== Consegne dell'esercizio ==
[a] Rispondi a queste domande sull'intervista sulle manie:
(i) Quale mania l'intervistato indica come la più marcata?
(ii) Secondo l'intervistato, che cosa bisogna fare per evitare che ciò che ci fa soffrire abbia effetto?
(iii) Chi è la moglie dell'intervistato?
[b] Prosegui l'intervista sulle manie a partire dall'ultima domanda riportata.

== Estratto della pagina ==
Nella vita reale, quali sono le sue manie?
«Le ho tutte. La più marcata riguarda la simmetria delle sensazioni fisiche, cioè se mi gratto a sinistra mi devo grattare, nello stesso identico punto, anche a destra, lo faccio sempre. Se evito, avverto subito una specie di vuoto, di incertezza. Per fare il film ho cercato di pescare in questo tipo di fissazioni, ci sono persone, come Emilio, che non riescono assolutamente a superarle».
Come si vive con le manie?
«Bisogna imparare a conviverci, che poi vuol dire conoscerci, tutti abbiamo qualcosa che ci fa soffrire, il modo per evitare che questo accada è accettare le cose per quello che sono. Come dice il saggio “se puoi cambiare qualcosa perché ti arrabbi. Se non puoi farlo perché ti arrabbi"».
E anche sua moglie Francesca Barra ha imparato ad accettare le sue manie?
«Insomma, ci convive, mi sopporta...».
Nel film (domani nei cinema) recitano tanti attori italiani, con alcuni non aveva mai lavorato prima. Che cosa ha scoperto di loro?

== Materiale fornito ==
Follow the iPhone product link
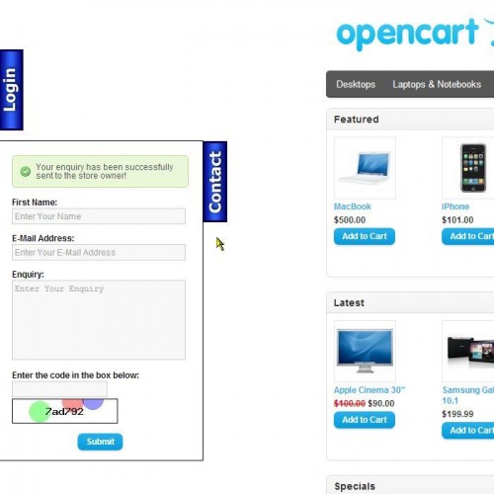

== Risposte in ordine ==
[a]
(i) La simmetria delle sensazioni fisiche: se si gratta a sinistra, deve grattarsi nello stesso identico punto anche a destra.
(ii) Accettare le cose per quello che sono.
(iii) Francesca Barra.

[b]
«Margherita Buy è veramente insospettabile. Oltre a essere un’attrice straordinaria è una delle persone più simpatiche mai incontrate su un set. Ha un’immagine molto ieratica, gliel’ho anche detto, con il suo sguardo azzurro sembra incutere timore e invece è una gran simpaticona. Con Bisio mi ero trovato fianco a fianco anni fa sul palco di Sanremo, è un attore molto preciso, uno che prova e riprova, Lucia Mascino è un gran talento, ci siamo divertiti».
È nel film di Uberto Pasolini The Return, liberamente tratto dall’ultima parte dell’Odissea. Interpreta Eumeo, fedelissimo di Ulisse. Cosa rappresenta per lei questo personaggio?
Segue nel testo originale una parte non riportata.